Records from a collection:
• • • •
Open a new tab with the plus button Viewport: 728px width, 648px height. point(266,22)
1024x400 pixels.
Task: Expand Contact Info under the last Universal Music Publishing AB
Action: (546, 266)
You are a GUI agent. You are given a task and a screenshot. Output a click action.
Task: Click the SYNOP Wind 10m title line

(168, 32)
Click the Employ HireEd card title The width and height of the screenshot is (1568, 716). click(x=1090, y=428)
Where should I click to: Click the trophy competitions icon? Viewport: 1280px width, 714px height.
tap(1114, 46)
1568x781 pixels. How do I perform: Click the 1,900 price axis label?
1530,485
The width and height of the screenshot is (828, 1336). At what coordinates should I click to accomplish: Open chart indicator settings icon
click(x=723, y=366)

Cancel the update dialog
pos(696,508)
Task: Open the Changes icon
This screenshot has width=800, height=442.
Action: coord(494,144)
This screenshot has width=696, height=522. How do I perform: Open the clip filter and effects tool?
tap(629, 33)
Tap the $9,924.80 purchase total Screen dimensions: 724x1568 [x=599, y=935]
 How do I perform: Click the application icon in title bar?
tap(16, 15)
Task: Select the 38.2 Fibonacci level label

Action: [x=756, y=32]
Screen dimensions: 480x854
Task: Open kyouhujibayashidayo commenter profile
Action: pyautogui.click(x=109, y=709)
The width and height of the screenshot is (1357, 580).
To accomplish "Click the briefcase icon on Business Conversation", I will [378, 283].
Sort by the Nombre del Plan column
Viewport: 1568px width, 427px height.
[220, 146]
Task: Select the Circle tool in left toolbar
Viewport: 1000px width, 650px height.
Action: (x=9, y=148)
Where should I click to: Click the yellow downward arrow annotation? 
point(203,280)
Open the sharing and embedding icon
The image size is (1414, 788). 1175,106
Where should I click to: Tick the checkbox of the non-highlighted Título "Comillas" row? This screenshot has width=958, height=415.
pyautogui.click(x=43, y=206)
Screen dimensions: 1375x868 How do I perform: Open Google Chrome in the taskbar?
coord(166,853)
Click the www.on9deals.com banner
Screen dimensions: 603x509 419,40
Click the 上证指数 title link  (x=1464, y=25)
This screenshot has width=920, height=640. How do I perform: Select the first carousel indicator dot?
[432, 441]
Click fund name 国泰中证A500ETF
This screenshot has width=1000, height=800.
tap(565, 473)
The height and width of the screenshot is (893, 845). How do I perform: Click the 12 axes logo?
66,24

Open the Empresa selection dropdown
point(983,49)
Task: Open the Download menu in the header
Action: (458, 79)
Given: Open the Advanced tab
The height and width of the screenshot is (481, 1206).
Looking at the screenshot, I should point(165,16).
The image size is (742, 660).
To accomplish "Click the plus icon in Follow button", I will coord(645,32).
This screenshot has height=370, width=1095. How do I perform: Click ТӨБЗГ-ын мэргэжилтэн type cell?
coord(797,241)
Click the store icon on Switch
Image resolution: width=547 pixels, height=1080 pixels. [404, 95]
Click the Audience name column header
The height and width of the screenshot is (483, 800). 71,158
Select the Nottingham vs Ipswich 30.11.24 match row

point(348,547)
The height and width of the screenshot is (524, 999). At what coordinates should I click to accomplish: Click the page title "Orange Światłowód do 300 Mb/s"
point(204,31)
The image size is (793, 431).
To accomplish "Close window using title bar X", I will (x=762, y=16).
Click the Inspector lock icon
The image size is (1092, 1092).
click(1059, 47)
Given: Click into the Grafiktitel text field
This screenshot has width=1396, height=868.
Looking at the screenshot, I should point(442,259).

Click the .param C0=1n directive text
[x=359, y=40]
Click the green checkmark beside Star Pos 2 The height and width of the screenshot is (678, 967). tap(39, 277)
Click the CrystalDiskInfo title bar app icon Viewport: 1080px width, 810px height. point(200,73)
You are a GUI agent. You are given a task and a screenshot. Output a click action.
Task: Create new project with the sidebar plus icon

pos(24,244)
• • • •
ACTIVITY:
Please set down all of the data above again, matching it exactly.

RESULT:
Open a new tab with the plus button Viewport: 728px width, 648px height. point(266,22)
1024x400 pixels.
Task: Expand Contact Info under the last Universal Music Publishing AB
Action: (546, 266)
You are a GUI agent. You are given a task and a screenshot. Output a click action.
Task: Click the SYNOP Wind 10m title line

(168, 32)
Click the Employ HireEd card title The width and height of the screenshot is (1568, 716). click(x=1090, y=428)
Where should I click to: Click the trophy competitions icon? Viewport: 1280px width, 714px height.
tap(1114, 46)
1568x781 pixels. How do I perform: Click the 1,900 price axis label?
1530,485
The width and height of the screenshot is (828, 1336). At what coordinates should I click to accomplish: Open chart indicator settings icon
click(x=723, y=366)

Cancel the update dialog
pos(696,508)
Task: Open the Changes icon
This screenshot has width=800, height=442.
Action: coord(494,144)
This screenshot has width=696, height=522. How do I perform: Open the clip filter and effects tool?
tap(629, 33)
Tap the $9,924.80 purchase total Screen dimensions: 724x1568 [x=599, y=935]
 How do I perform: Click the application icon in title bar?
tap(16, 15)
Task: Select the 38.2 Fibonacci level label

Action: [x=756, y=32]
Screen dimensions: 480x854
Task: Open kyouhujibayashidayo commenter profile
Action: pyautogui.click(x=109, y=709)
The width and height of the screenshot is (1357, 580).
To accomplish "Click the briefcase icon on Business Conversation", I will [378, 283].
Sort by the Nombre del Plan column
Viewport: 1568px width, 427px height.
[220, 146]
Task: Select the Circle tool in left toolbar
Viewport: 1000px width, 650px height.
Action: (x=9, y=148)
Where should I click to: Click the yellow downward arrow annotation? 
point(203,280)
Open the sharing and embedding icon
The image size is (1414, 788). 1175,106
Where should I click to: Tick the checkbox of the non-highlighted Título "Comillas" row? This screenshot has width=958, height=415.
pyautogui.click(x=43, y=206)
Screen dimensions: 1375x868 How do I perform: Open Google Chrome in the taskbar?
coord(166,853)
Click the www.on9deals.com banner
Screen dimensions: 603x509 419,40
Click the 上证指数 title link  (x=1464, y=25)
This screenshot has width=920, height=640. How do I perform: Select the first carousel indicator dot?
[432, 441]
Click fund name 国泰中证A500ETF
This screenshot has width=1000, height=800.
tap(565, 473)
The height and width of the screenshot is (893, 845). How do I perform: Click the 12 axes logo?
66,24

Open the Empresa selection dropdown
point(983,49)
Task: Open the Download menu in the header
Action: (458, 79)
Given: Open the Advanced tab
The height and width of the screenshot is (481, 1206).
Looking at the screenshot, I should point(165,16).
The image size is (742, 660).
To accomplish "Click the plus icon in Follow button", I will coord(645,32).
This screenshot has height=370, width=1095. How do I perform: Click ТӨБЗГ-ын мэргэжилтэн type cell?
coord(797,241)
Click the store icon on Switch
Image resolution: width=547 pixels, height=1080 pixels. [404, 95]
Click the Audience name column header
The height and width of the screenshot is (483, 800). 71,158
Select the Nottingham vs Ipswich 30.11.24 match row

point(348,547)
The height and width of the screenshot is (524, 999). At what coordinates should I click to accomplish: Click the page title "Orange Światłowód do 300 Mb/s"
point(204,31)
The image size is (793, 431).
To accomplish "Close window using title bar X", I will (x=762, y=16).
Click the Inspector lock icon
The image size is (1092, 1092).
click(1059, 47)
Given: Click into the Grafiktitel text field
This screenshot has width=1396, height=868.
Looking at the screenshot, I should point(442,259).

Click the .param C0=1n directive text
[x=359, y=40]
Click the green checkmark beside Star Pos 2 The height and width of the screenshot is (678, 967). tap(39, 277)
Click the CrystalDiskInfo title bar app icon Viewport: 1080px width, 810px height. point(200,73)
You are a GUI agent. You are given a task and a screenshot. Output a click action.
Task: Create new project with the sidebar plus icon

pos(24,244)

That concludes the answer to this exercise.